Selected passage

____________

In [26]:
from copy import deepcopy
import numpy as np 
from sklearn.datasets import make_classification

from templates import AutoDiffFunction, Layer, Loss, Optimizer

Defining the activation functions

In [27]:
class Sigmoid(AutoDiffFunction):
    def __init__(self) -> None:
        super().__init__()

    def forward(self, x):
        self.saved_for_backward = 1/(1 + np.exp(-x))
        return self.saved_for_backward

    def compute_grad(self, x):
        y = self.saved_for_backward

        return {"x": y*(1-y)}

    def backward(self, dy):
        return dy * self.grad["x"]      


class RelU(AutoDiffFunction):
    def __init__(self) -> None:
        super().__init__()

    def forward(self, x):
        self.saved_for_backward = np.where(x>0.0, 1.0, 0.0)

        return x * self.saved_for_backward

    def compute_grad(self, x):
        return {"x": self.saved_for_backward}

    def backward(self, dy):
        return dy * self.grad["x"]
     

Defining the layers

In [37]:
class FC(Layer):
    def __init__(self, in_dim, out_dim) -> None:
        super().__init__()
        self.initialize_weights(in_dim, out_dim)

    def initialize_weights(self, in_dim, out_dim):
        
        self.weights["w"] = np.random.randn(in_dim, out_dim)
        self.weights["b"] = np.random.randn(1, out_dim)

____________

Extracted material
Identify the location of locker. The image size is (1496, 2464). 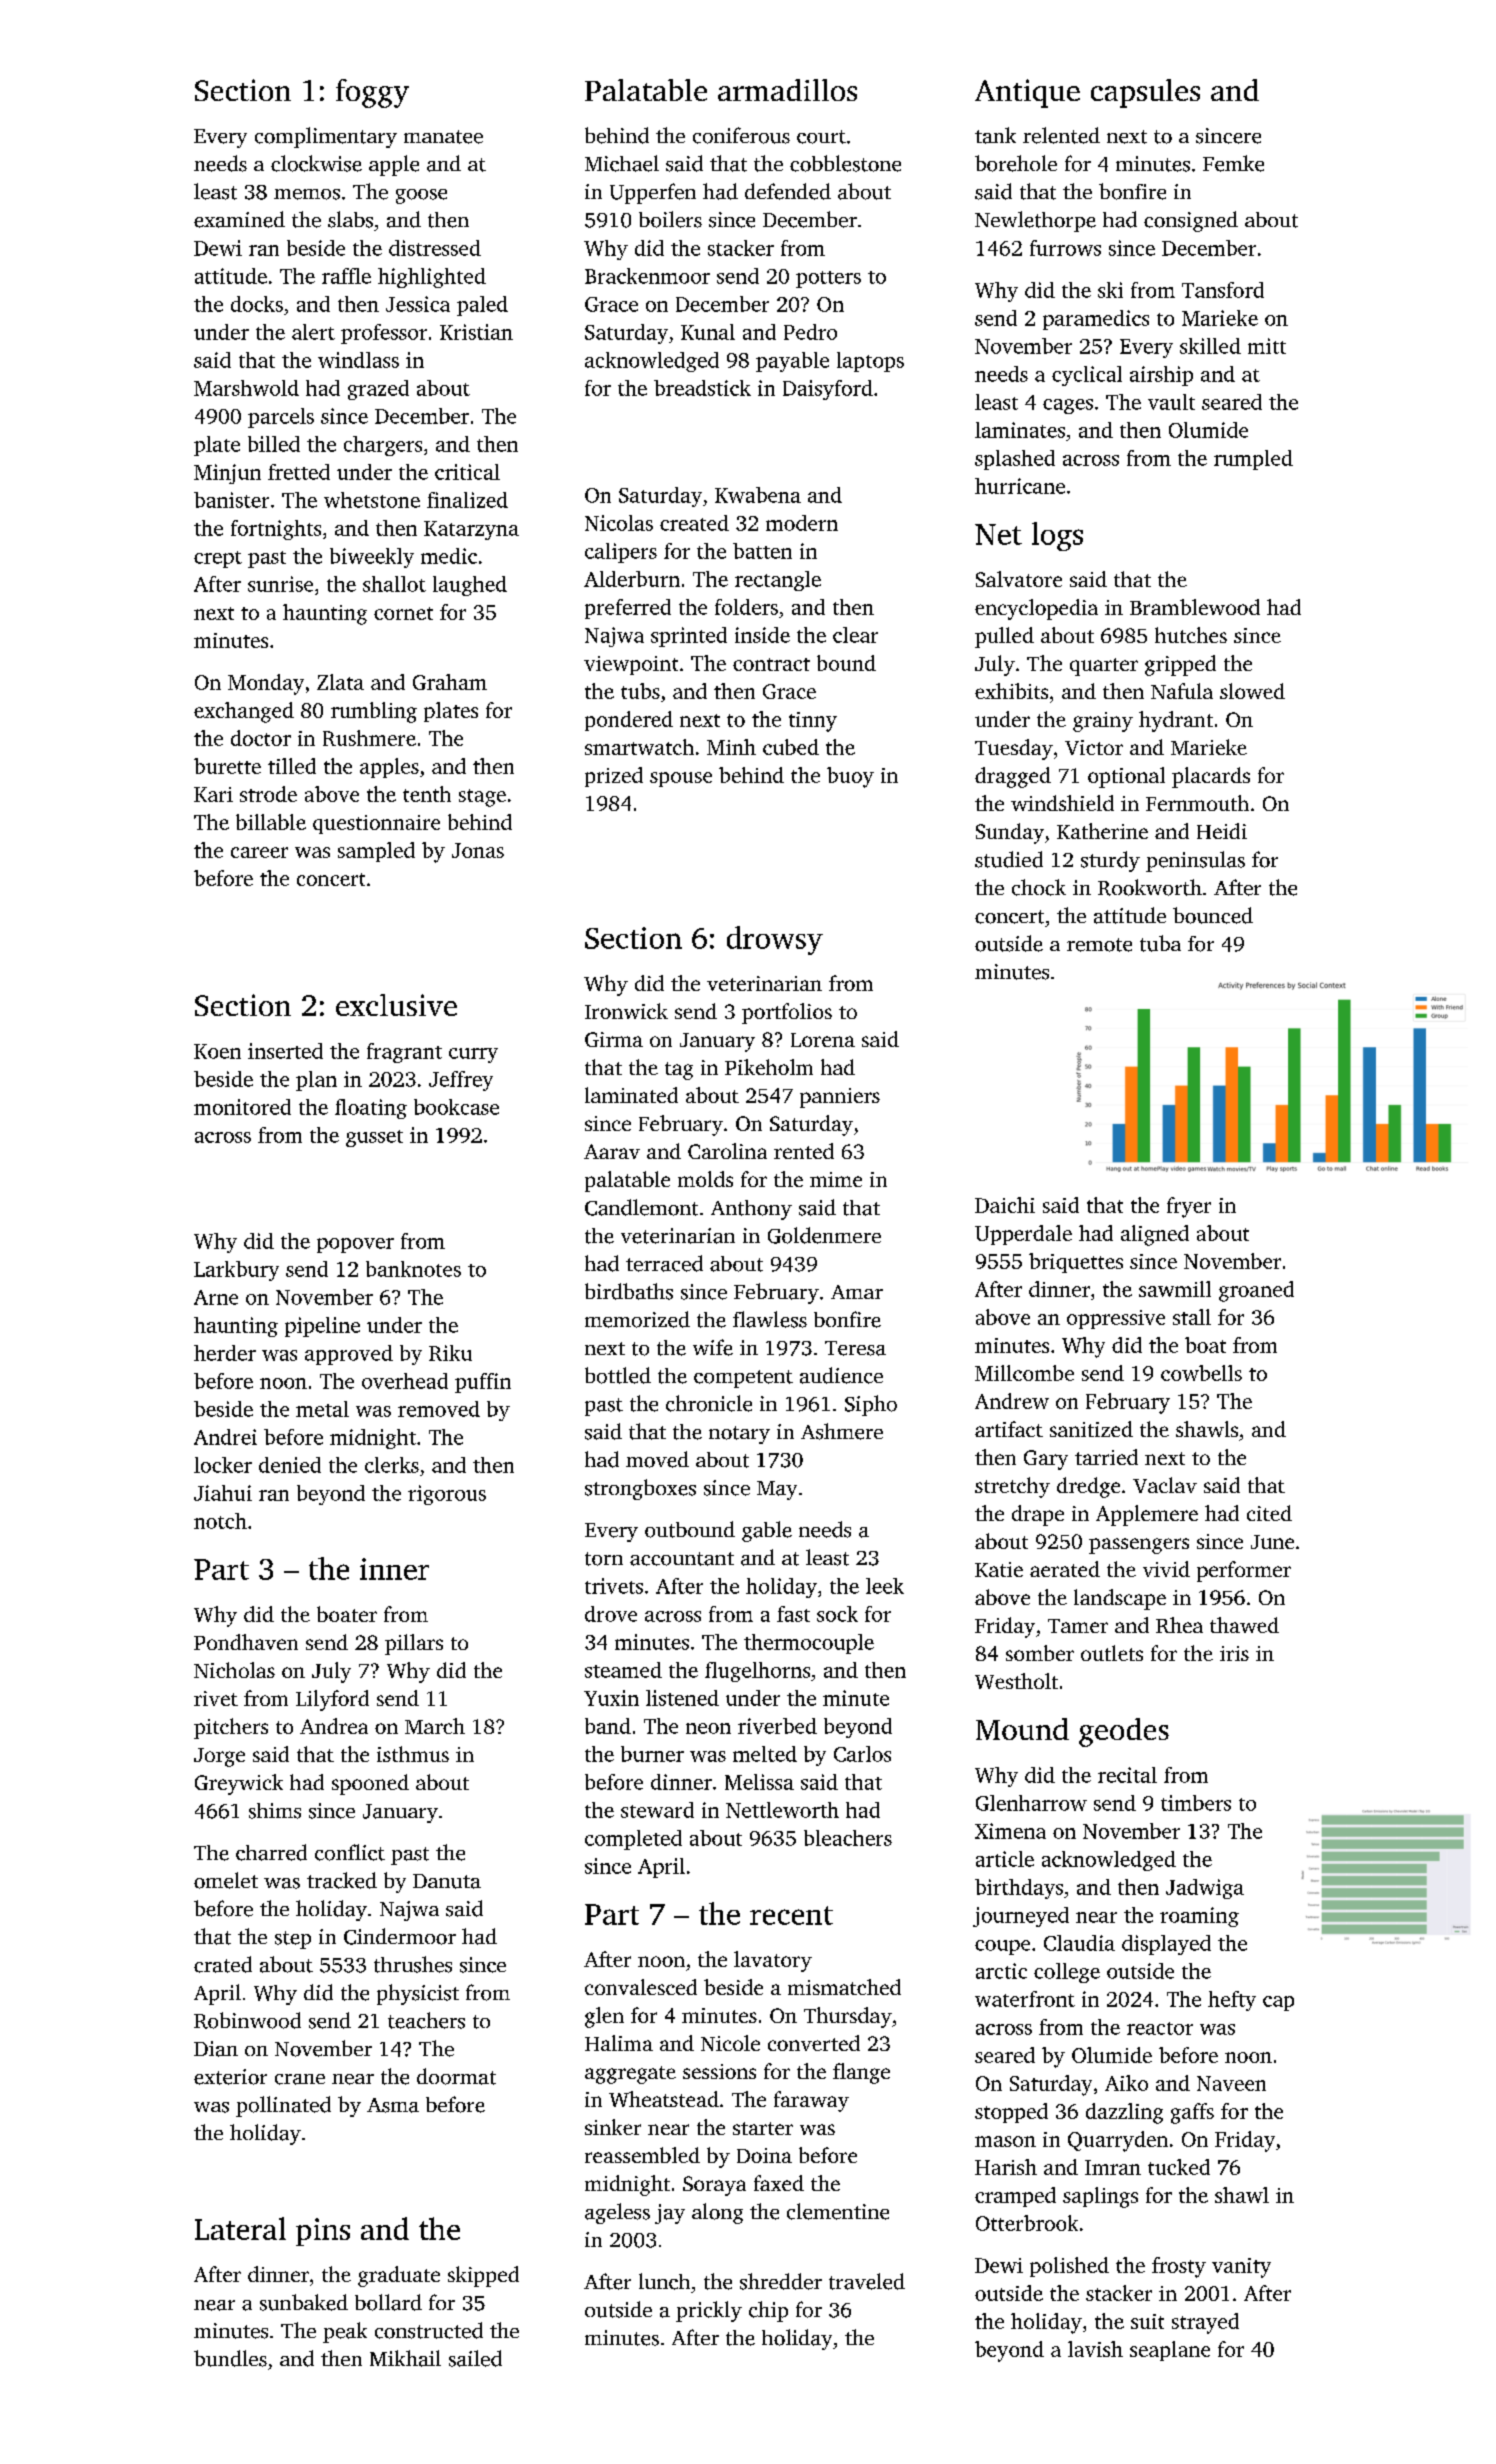
(223, 1465).
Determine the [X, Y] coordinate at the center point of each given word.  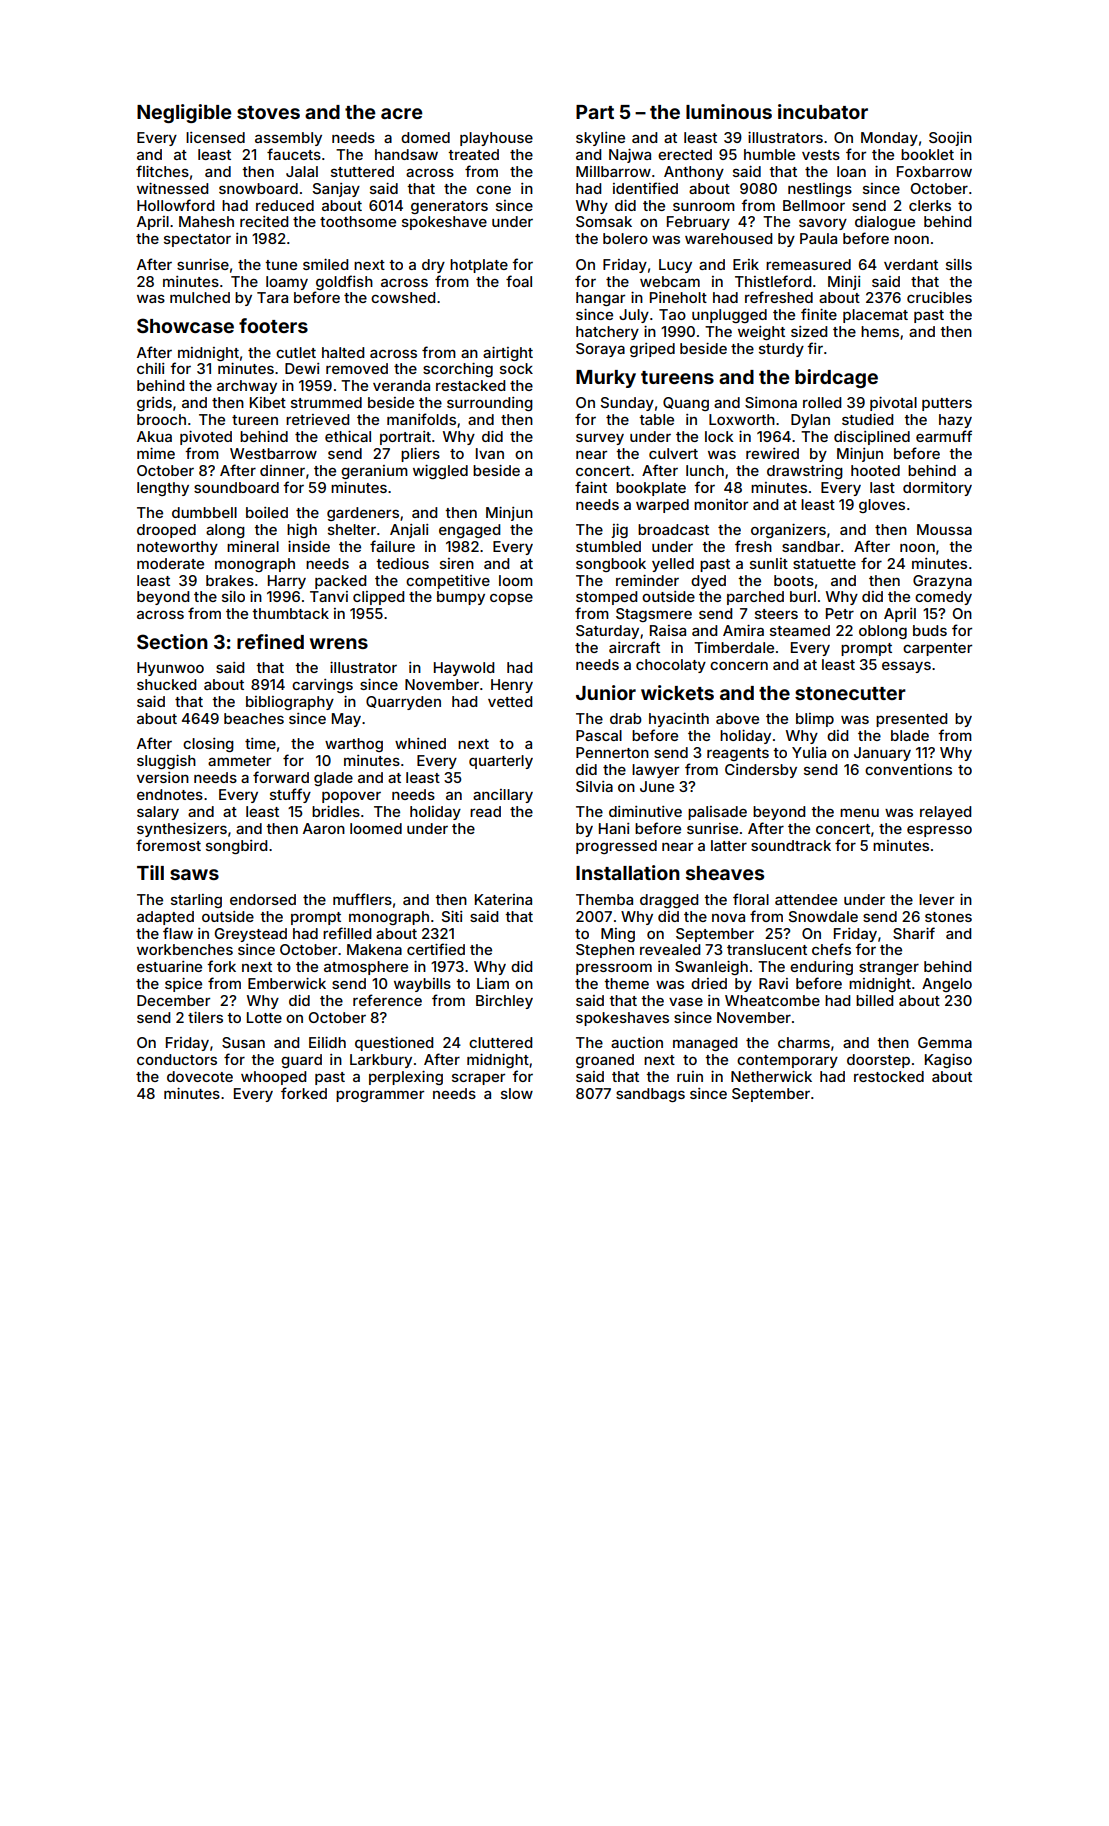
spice [183, 985]
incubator [823, 111]
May [346, 720]
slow [517, 1093]
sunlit [769, 563]
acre [402, 113]
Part [595, 112]
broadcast [673, 529]
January [882, 754]
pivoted [206, 438]
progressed [616, 847]
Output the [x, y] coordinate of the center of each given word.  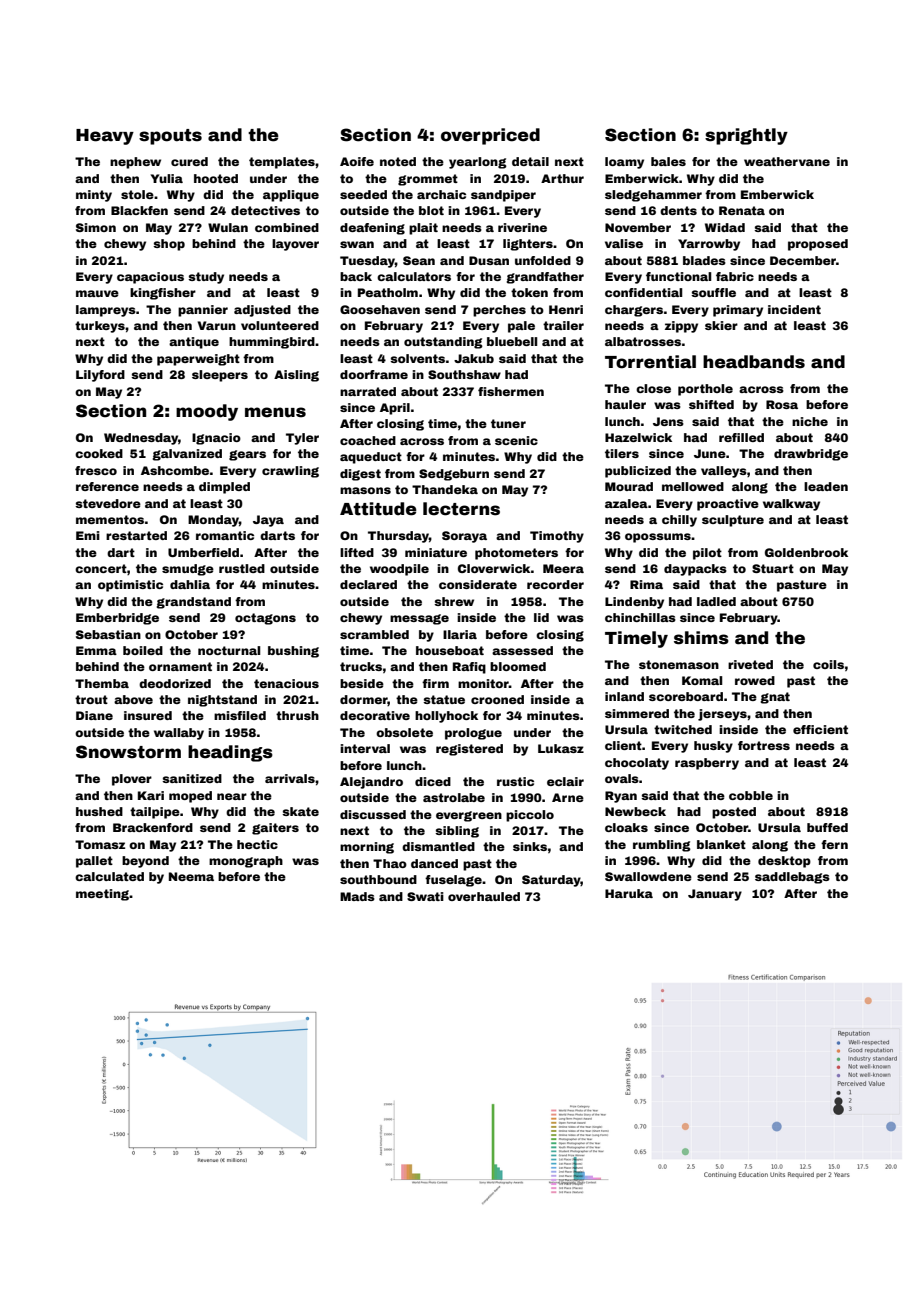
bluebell [512, 341]
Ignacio [216, 439]
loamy [624, 163]
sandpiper [503, 196]
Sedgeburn [454, 475]
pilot [707, 554]
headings [230, 753]
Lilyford [100, 376]
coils [828, 664]
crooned [497, 699]
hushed [99, 811]
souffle [713, 292]
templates [282, 163]
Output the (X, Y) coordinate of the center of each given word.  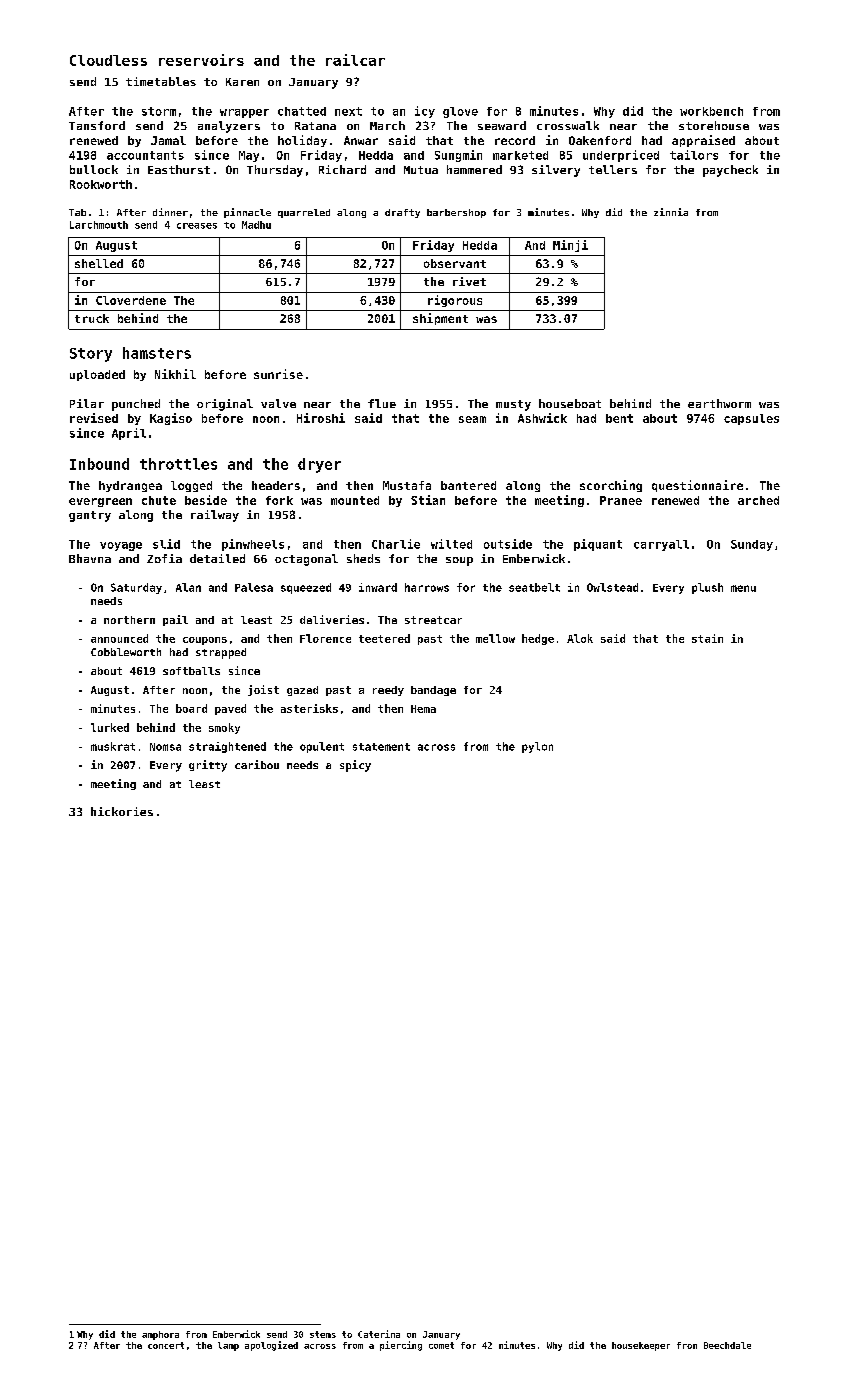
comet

____________

Task instructions
**a.** Repeat the notebook code from "Defining the activation" down to "1/(1 + np.exp(-x))", word for word.
**b.** Reproduce the listing from the line containing "Output the (X, Y)" down to the end of the listing, with both ends included and the pictures left out.

Solutions to the exercise
**a.**
Defining the activation functions

In [27]:
class Sigmoid(AutoDiffFunction):
    def __init__(self) -> None:
        super().__init__()

    def forward(self, x):
        self.saved_for_backward = 1/(1 + np.exp(-x))

**b.**
Output the (X, Y) coordinate of the center of each given word.  
comet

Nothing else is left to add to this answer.